Олонки. Первый декабрист

Юрий Леонтьев
              ОЛОНКИ.  «ПЕРВЫЙ ДЕКАБРИСТ»

                «…Где власть с надменною улыбкой
                За слово, мысль, за смелый взор 
                Грозит допросами и пыткой…»
 
                Из обращения Раевского к Пушкину
 
Около девяти часов пополудни  кто-то постучался у моих (Раевского) дверей.
Арнаут (албанец) вышел встретить и узнать, кто пришёл.               
- Здравствуй, душа моя! – сказал Пушкин при входе.
- Здравствуй, Александр Сергеевич, что нового?
- Новости есть, но дурные. Вот почему я прибежал к тебе.
- Доброго я ничего ждать не могу после бесчеловечных пыток Сабанеева…  но что такое?
- Вот что: Сабанеев сейчас уехал от генерала (Инзова). Дело шло о тебе (в Кишинёве ссыльный Пушкин был отдан на руки наместнику Бессарабской области генерал-лейтенанту Инзову – авт.).  Я не охотник подслушивать, но, слыша твоё имя, часто повторяемое, признаюсь, согрешил – приложил ухо. Сабанеев утверждал, что тебя непременно надо арестовать; наш Инзушко, ты знаешь, как он тебя любит, отстаивал тебя горою.
«Долго ещё продолжался разговор, я многого не дослышал, но из последних слов Сабанеева ясно уразумел, что ему приказано, что ничего открыть нельзя, пока ты не арестован», - вспоминал Владимир Раевский свой разговор с Пушкиным.
Незадолго до предупреждения Пушкина к майору Раевскому, начальнику дивизионных школ, использовавших метод взаимного обучения для нижних чинов (так называемых ланкастерских школ – авт.), пришёл старший юнкер Шпажинский.
- Прикажите ли выпустить юнкеров из карцера? Генерал Сабанеев прислал за ними.
- Приказываю. Юнкеров отпустите к Сабанееву.

Исходные данные >>

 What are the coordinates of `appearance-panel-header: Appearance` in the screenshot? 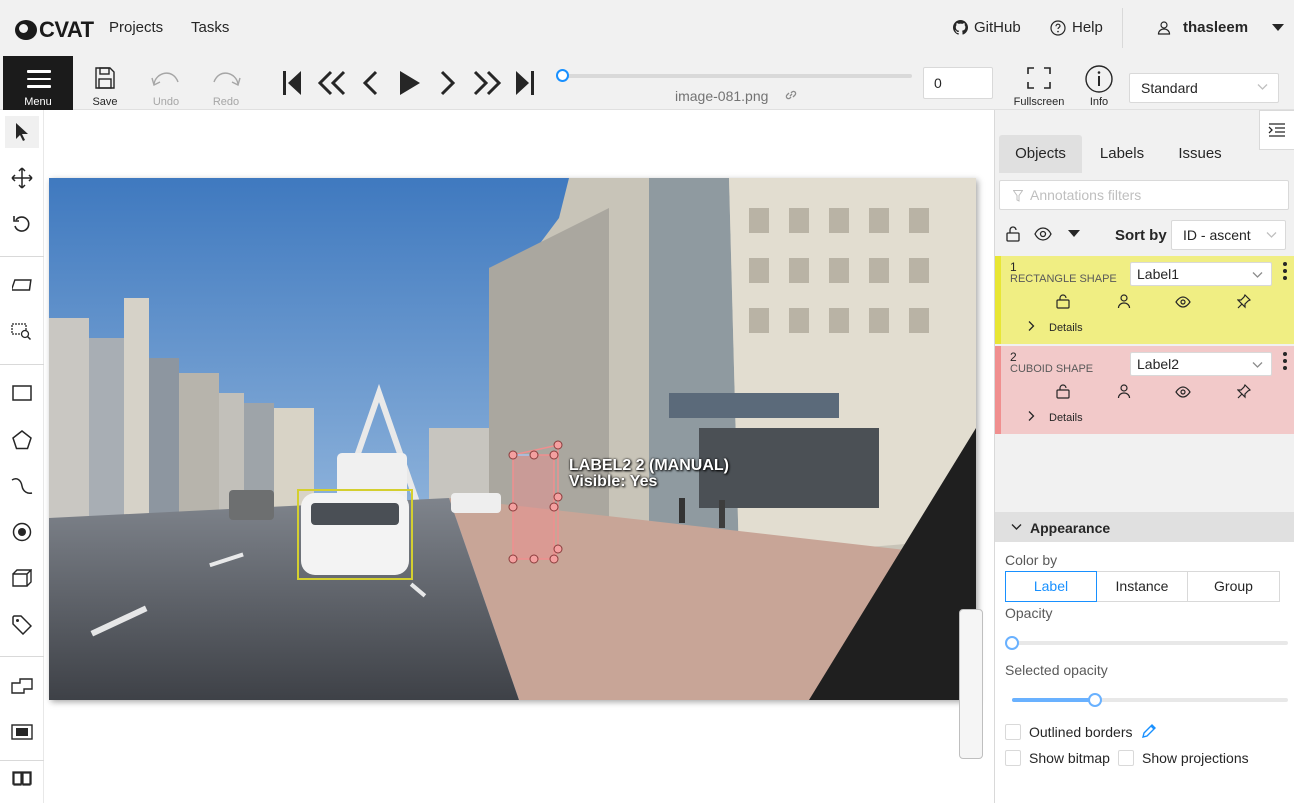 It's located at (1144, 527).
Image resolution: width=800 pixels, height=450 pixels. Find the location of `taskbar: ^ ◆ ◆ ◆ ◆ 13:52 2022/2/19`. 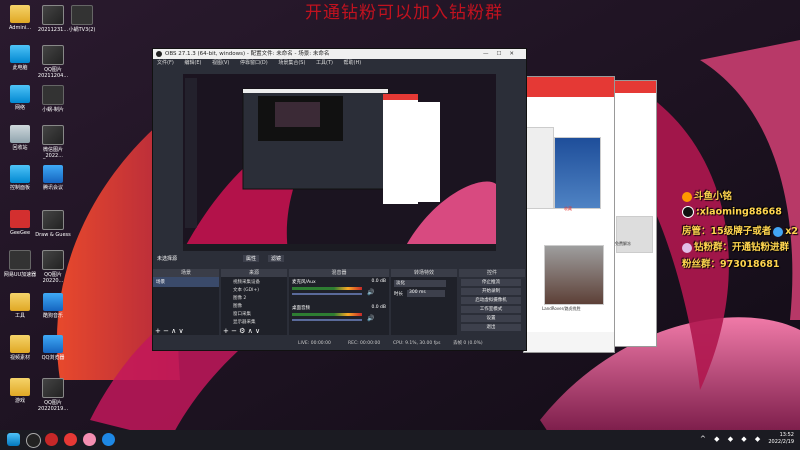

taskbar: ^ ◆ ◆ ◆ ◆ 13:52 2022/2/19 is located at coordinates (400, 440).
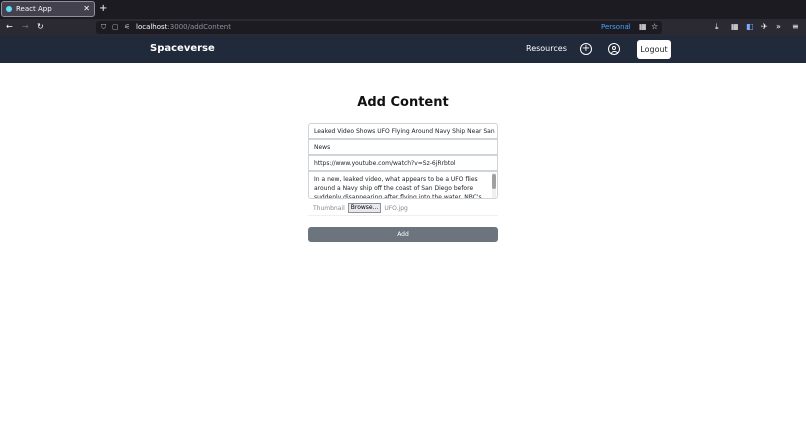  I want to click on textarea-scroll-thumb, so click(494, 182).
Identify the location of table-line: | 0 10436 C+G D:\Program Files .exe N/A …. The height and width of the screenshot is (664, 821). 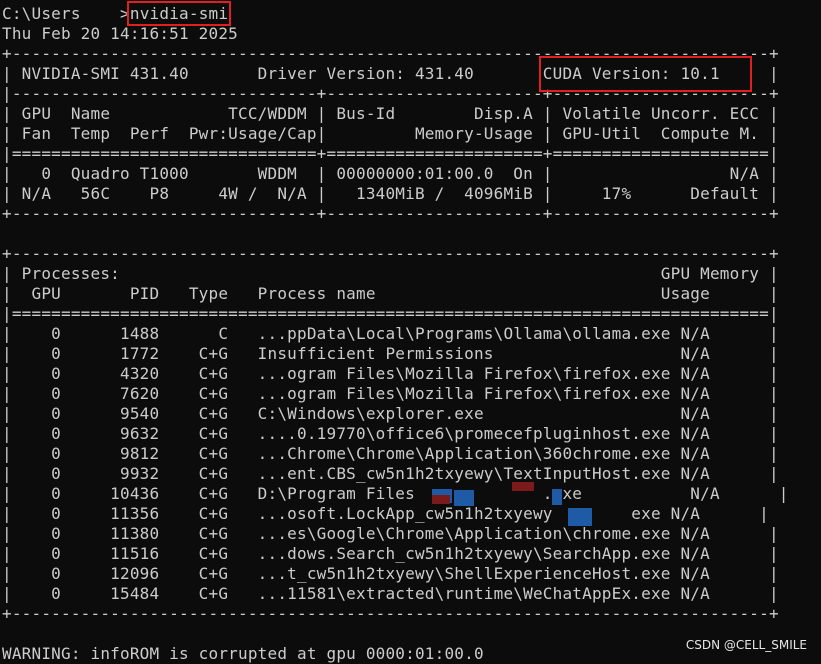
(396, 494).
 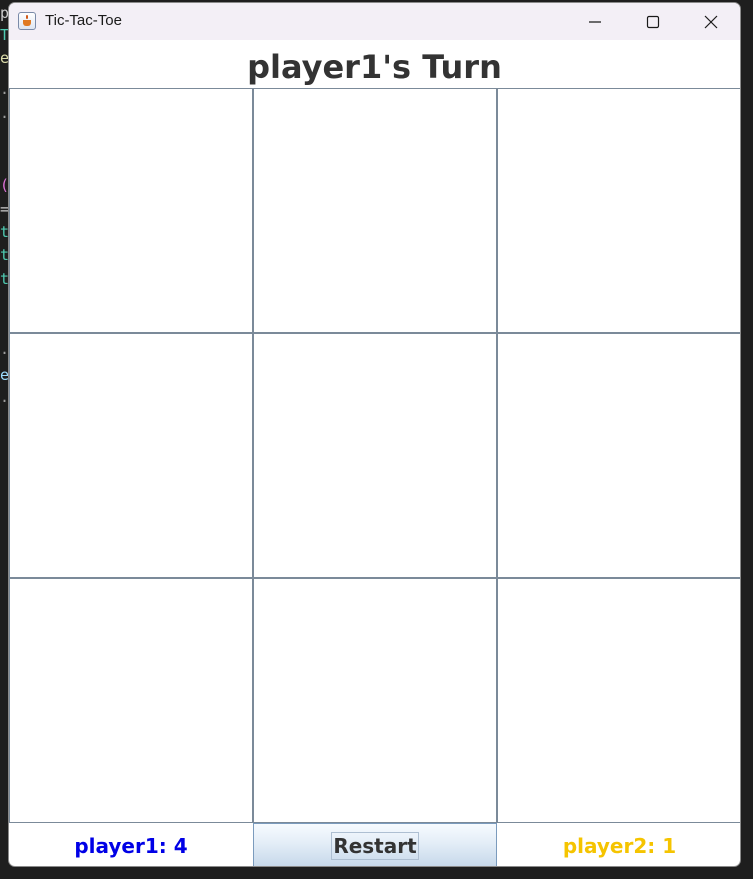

Что сделать >>
a - Перепишите дословно часть отрывка о Раевском и Пушкине: начните со слов «Около девяти часов» и остановитесь после слов «но что такое?».
b - Кому в Кишинёве был отдан на руки ссыльный Пушкин, согласно отрывку о Раевском и Пушкине?
c - Напишите, что происходит дальше в отрывке о Раевском и Пушкине, начиная сразу после приказа отпустить юнкеров к Сабанееву.
Записи в этой работе не используются.

Ответы по заданиям >>
a -
Около девяти часов пополудни  кто-то постучался у моих (Раевского) дверей.
Арнаут (албанец) вышел встретить и узнать, кто пришёл.               
- Здравствуй, душа моя! – сказал Пушкин при входе.
- Здравствуй, Александр Сергеевич, что нового?
- Новости есть, но дурные. Вот почему я прибежал к тебе.
- Доброго я ничего ждать не могу после бесчеловечных пыток Сабанеева…  но что такое?

b - Наместнику Бессарабской области генерал-лейтенанту Инзову.

c -
Командир корпуса генерал-лейтенант Сабанеев проводил расследования в связи с волнениями в Камчатском пехотном полку. Полк входил в состав дивизии, которой командовал генерал-майор Михаил Фёдорович Орлов, отменивший телесные наказания и открывший ланкастерские школы.   
Повод для волнений подал один из офицеров, разозлённый на каптенармуса за то, что тот не позволил ему наживаться на продовольственных ассигновках.  Офицер приказал наказать каптенармуса палками. Но «образованные» солдаты, знавшие, что телесные наказания отменены, не позволили совершить экзекуцию над унтер-офицером.
Орлов, разобравшийся в причинах волнений, встал на сторону солдат и отдал офицера под суд.
Но Сабанеев, который и сам был противником телесных наказаний, решил иначе: он посчитал, что нужно принять меры для пресечения «революционных настроений».
Он отменил приказ Орлова, жестоко наказал солдат, обратил внимание комдива на «новый образ мыслей Раевского, не всегда ограниченный с рассудком» и объявил последнего «главною пружиной ослабевшей в дивизии дисциплины».
Орлов, про которого Пушкин писал «…с Орловым спорю, мало пью…», как человек благородный, пытался защитить Раевского.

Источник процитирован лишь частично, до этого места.